**Travail à faire**
A – D'après l'entretien avec la maraîchère, quelle fonction exerce-t-elle actuellement dans l'entreprise ?
B – Recopiez fidèlement le passage de l'entretien allant de « Certains se sont » jusqu'à « perds ta crédibilité. ».
── Texte proposé
VD : Comment vous définissez-vous : maraîchère ? agricultrice ? cheffe d’exploitation ?
Maraîchère, cela me va bien. Beaucoup de gens m’ont déjà demandé, ce que cela voulait dire « maraîchère » ? Ils ne connaissent pas bien. Pour moi, « agricultrice » c’est trop connoté « grandes cultures élevage » Depuis deux ans et demi, nous sommes dans une période de transition, où je découvre toutes les facettes de l’entreprise. Chaque année, j’exerce une fonction différente pour mieux connaître ses rouages. Actuellement, je suis plutôt assistante technique, j’assiste Paul dans la direction de l’entreprise. Par exemple, je gère les recrutements, je pilote en partie le conditionnement. Quand je serai associée, je codirigerai avec Paul avec des missions précises
VD : Qu’est-ce qui vous plaît dans le management ? Comment cela se passe au quotidien ?
Le management, on ne l’apprend pas dans les livres, dans les cours. En revanche, dans mes expériences professionnelles, je me suis formée sur le tas, Le plus important pour moi c’était de montrer rapidement qu’on est la bonne personne, au bon poste. De toutes les façons, le manager sera toujours critiqué, il ne faut surtout pas s’arrêter à çà. Et chaque personne veut mettre son grain de sel ! Quand on gère bien le travail, on devient rapidement légitime, on a gagné sa place ! Et puis, on apprend de ses erreurs… J’ai d’abord voulu être amie amie avec tout le monde car c’est mon caractère et je me suis rendu compte très vite que l’objectif du manager ce n’est pas d’être aimé par son équipe mais avant tout d’être juste ! J’ai commis des erreurs et j’ai beaucoup appris. J’ai eu l’occasion de faire des formations, cela m’a permis d’acquérir de nouvelles compétences managériales. J’ai aussi appris que l’on peut adapter son management à la personnalité de chacun, Pour bien manager, la communication est essentielle : par exemple on organise une réunion technique avec notre chef de culture et notre responsable personnel et d’autres points hebdomadaires avec les responsables. Je mène aussi les entretiens individuels avec Paul : cela permet de croiser les regards, c’est un moment privilégié avec notre personnel. Je veille aussi à ce que notre entreprise mette l’accent sur la qualité de vie au travail.
VD : Le fait d’être une femme et d’être jeune, est-ce que cela a joué un rôle ?
Certains se sont habitués, d’autres pas ! Certains sont contents de voir de la jeunesse, simplement ! Clairement, certains saisonniers n’apprécient pas pour des raisons culturelles d’être managés par une femme. Dans le monde agricole on cherche toujours un responsable « homme » du coup ce n’est pas toujours évident mais au sein de mon entreprise je n’ai pas de soucis… Dans mon expérience précédente, j’avais du mal à m’imposer face à des techniciens hommes car ils ont un savoir-faire certain et ils en jouent pour nous décrédibiliser. Ils avaient tendance à me contredire et à ne pas faire ! Il a fallu que je m’impose ! Et ils se sont rendu compte par eux-mêmes que ça fonctionner mieux ! Le changement, ça fait toujours peur ! Il faut donc s’attendre à de la résistance. En revanche, c’est indispensable que le changement que tu apportes, fonctionne, sinon tu perds ta crédibilité.
────
── Données fournies
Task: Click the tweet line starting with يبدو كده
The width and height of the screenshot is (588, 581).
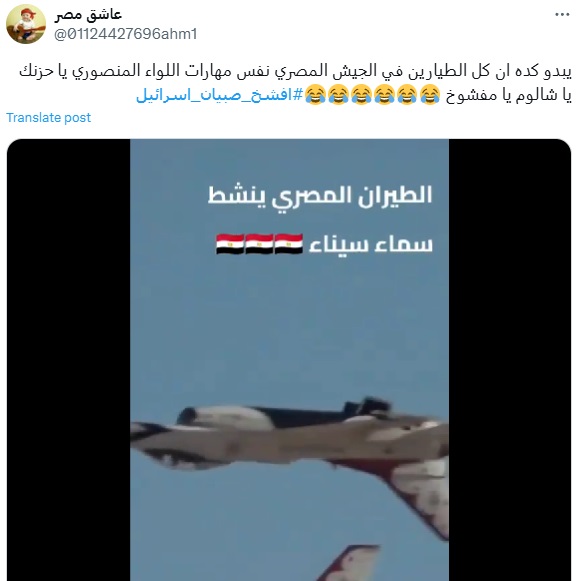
────
**Les réponses**
A – Elle est plutôt assistante technique et assiste Paul dans la direction de l'entreprise.

B –
Certains se sont habitués, d’autres pas ! Certains sont contents de voir de la jeunesse, simplement ! Clairement, certains saisonniers n’apprécient pas pour des raisons culturelles d’être managés par une femme. Dans le monde agricole on cherche toujours un responsable « homme » du coup ce n’est pas toujours évident mais au sein de mon entreprise je n’ai pas de soucis… Dans mon expérience précédente, j’avais du mal à m’imposer face à des techniciens hommes car ils ont un savoir-faire certain et ils en jouent pour nous décrédibiliser. Ils avaient tendance à me contredire et à ne pas faire ! Il a fallu que je m’impose ! Et ils se sont rendu compte par eux-mêmes que ça fonctionner mieux ! Le changement, ça fait toujours peur ! Il faut donc s’attendre à de la résistance. En revanche, c’est indispensable que le changement que tu apportes, fonctionne, sinon tu perds ta crédibilité.